In-depth walkthroughs with worked examples:

* *[Text classification (language identification)](https://hexdocs.pm/text/text_classification.html)* — setup, `detect/3`, CLDR locale resolution, Hans/Hant disambiguation, performance tuning.

* *[Sentiment analysis](https://hexdocs.pm/text/sentiment.html)* — lexicon vs Bumblebee backends, multilingual lexicons, custom lexicons, threshold tuning, production wiring.

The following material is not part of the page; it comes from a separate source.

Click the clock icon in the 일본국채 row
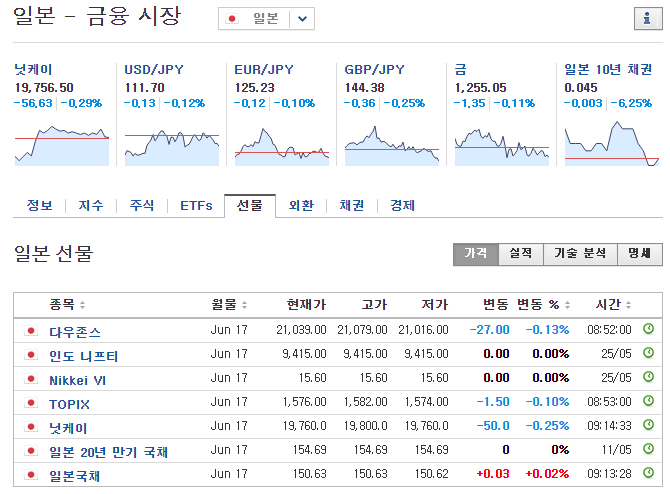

* *[Part-of-speech tagging and NER](https://hexdocs.pm/text/pos_ner.html)* — Bumblebee setup, tag sets, model pre-download, named `Nx.Serving`s for high-QPS workloads.

* *[Keyword-in-context concordance](https://hexdocs.pm/text/kwic.html)* — `Text.KWIC.concordance/3`, formatting, collocate scans, sense disambiguation patterns.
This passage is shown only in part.